◆ Exercise goal ◆
Task for the records below: please retype exactly and only the lines from the first through the one with "The width and height of the screenshot is (173, 191).", with every picture omitted.

START Material for this exercise

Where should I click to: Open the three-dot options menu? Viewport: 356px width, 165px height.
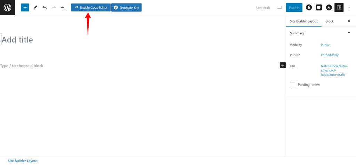tap(349, 8)
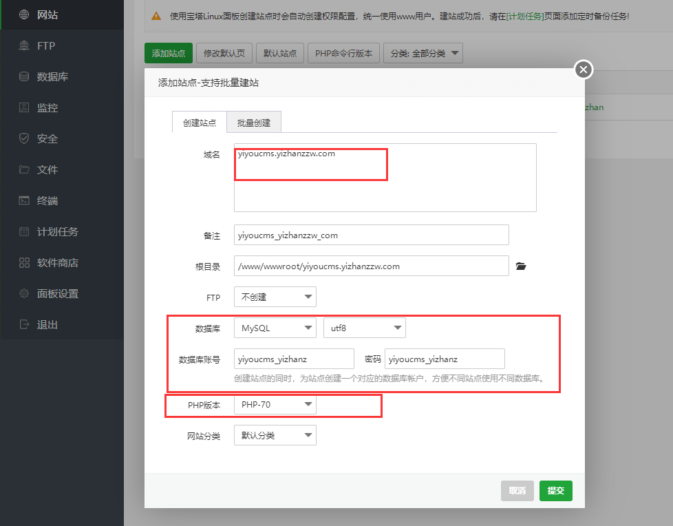Open the FTP 不创建 dropdown
The height and width of the screenshot is (526, 673).
click(275, 297)
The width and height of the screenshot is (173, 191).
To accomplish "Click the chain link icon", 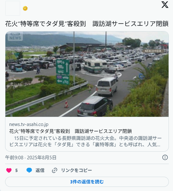I will click(55, 170).
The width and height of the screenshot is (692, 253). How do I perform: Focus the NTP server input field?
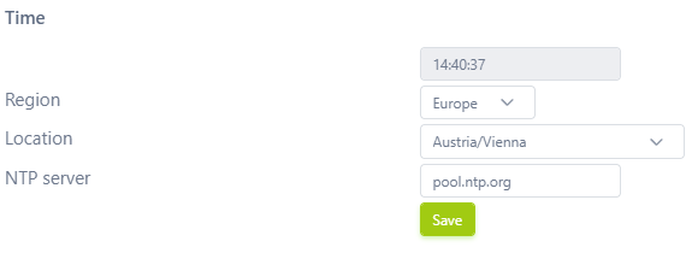(x=520, y=181)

END Material for this exercise

◆ Written solution ◆
Where should I click to: Open the three-dot options menu? Viewport: 356px width, 165px height.
tap(349, 8)
Open the FTP 不创建 dropdown
The height and width of the screenshot is (526, 673).
click(275, 297)
The width and height of the screenshot is (173, 191).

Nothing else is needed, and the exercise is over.